The Republican response has in turn further enraged the other side. Ms. Epps-Addison, who was among the protesters who confronted Senator Paul at the airport, says it’s not activists’ job to make lawmakers or even fellow citizens feel comfortable. Not when there are people suffering because of the decisions public officials make.
“Maybe they do feel attacked,” Turkos says of senators. “But guess what? I feel attacked. And if the worst attack you’re going to feel is me approaching you in an elevator, that’s the greatest thing for you.
“I have been kidnapped and raped,” she adds. “You don’t know what that’s like.”
'People don't feel heard at all'
As yet, there’s hardly incentive for anyone to back off. With the midterms a month away, candidates and supporters are doubling down on their positions. They’re using social media to boost the us-versus-them mentality, and – because the most extreme, emotional, and moralistic proclamations are often the ones with the biggest payoff – pushing the narrative that democracy itself is at stake.
Other observers point to the fact that political participation on the upswing is ultimately strengthening, if painful, for the country.
“People are engaging. Wherever you fit on the political spectrum, we’re seeing a renaissance of democracy,” says Dana Fisher, a sociologist at the University of Maryland and author of the coming “American Resistance,” a book on Trump-era activism. “That’s got to be good.”
But it’s a political culture that leaves little room for the kind of patience or self-reflection that lead to thoughtful decisions or compromises.
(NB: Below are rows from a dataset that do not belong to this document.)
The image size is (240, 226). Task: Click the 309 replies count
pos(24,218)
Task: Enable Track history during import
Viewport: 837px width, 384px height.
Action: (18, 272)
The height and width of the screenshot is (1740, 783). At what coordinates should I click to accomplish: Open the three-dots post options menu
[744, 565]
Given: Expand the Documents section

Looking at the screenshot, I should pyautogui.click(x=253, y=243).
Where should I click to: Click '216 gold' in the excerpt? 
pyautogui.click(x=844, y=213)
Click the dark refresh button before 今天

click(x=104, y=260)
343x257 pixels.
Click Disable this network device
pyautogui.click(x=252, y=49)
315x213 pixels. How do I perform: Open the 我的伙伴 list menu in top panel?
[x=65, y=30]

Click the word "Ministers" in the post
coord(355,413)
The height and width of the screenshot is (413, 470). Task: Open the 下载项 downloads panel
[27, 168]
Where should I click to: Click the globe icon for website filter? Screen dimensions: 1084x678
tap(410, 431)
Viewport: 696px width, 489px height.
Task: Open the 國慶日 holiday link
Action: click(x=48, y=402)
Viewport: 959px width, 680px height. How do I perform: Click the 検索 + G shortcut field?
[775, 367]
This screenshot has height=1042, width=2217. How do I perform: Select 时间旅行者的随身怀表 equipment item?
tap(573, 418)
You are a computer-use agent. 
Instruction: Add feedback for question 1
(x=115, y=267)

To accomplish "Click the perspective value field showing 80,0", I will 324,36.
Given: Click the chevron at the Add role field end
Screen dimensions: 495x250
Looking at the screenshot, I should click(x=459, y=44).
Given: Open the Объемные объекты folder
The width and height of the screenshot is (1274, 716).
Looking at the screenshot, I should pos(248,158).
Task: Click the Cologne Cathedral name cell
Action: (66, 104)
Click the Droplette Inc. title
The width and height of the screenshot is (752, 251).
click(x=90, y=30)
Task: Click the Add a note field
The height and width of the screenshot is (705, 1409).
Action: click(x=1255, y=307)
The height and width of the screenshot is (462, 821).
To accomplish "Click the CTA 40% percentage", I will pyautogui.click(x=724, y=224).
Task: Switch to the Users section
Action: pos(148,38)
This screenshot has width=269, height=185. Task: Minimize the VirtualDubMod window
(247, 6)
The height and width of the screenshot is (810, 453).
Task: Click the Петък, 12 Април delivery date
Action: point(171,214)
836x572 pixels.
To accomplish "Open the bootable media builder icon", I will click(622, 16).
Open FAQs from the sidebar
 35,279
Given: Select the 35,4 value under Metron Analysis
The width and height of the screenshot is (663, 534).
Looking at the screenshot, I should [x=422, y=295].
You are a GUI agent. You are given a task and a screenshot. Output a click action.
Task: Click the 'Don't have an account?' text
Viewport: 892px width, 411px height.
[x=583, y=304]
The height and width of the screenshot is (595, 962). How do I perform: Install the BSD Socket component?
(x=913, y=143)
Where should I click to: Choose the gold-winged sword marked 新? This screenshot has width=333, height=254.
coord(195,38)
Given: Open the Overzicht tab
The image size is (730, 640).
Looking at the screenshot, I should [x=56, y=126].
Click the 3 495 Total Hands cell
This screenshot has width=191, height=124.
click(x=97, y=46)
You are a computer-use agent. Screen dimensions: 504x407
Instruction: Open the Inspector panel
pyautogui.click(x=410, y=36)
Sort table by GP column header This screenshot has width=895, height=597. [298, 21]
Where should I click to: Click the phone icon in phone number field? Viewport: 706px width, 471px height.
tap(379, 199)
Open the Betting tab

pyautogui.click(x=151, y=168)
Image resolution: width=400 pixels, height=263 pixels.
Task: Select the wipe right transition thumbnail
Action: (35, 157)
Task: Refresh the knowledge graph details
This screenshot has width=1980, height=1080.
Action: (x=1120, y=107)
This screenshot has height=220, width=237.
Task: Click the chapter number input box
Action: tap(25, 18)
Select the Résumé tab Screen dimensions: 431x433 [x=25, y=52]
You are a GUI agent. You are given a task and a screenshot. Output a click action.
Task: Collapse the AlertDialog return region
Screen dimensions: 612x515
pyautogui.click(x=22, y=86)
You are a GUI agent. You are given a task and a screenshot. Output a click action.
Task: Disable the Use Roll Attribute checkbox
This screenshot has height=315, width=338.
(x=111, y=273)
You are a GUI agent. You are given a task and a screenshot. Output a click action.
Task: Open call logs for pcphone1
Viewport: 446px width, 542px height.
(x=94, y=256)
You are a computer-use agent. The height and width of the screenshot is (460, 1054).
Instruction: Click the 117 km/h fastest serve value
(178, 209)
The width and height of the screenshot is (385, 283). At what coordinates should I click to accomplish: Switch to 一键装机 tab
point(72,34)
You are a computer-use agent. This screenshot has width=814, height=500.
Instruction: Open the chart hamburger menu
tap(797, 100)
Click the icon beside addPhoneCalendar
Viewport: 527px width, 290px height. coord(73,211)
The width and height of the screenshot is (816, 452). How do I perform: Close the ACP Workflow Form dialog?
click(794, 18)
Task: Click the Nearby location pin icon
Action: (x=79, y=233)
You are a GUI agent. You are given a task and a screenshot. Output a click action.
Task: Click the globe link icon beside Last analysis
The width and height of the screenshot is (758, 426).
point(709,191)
The pace of technological development, and therefore political churn, has made it impossible to stop and ask what the standards of our interactions with one another should be, much less set those standards. Which then leads to more shouting, less listening, and more division.
“People don’t feel heard at all,” says Deana Rohlinger, a professor of sociology at Florida State University. “’Til [our leaders] can figure out ways in which people they’re representing feel empowered, we can expect a lot more interruptions at dinner and confrontations in the elevator.”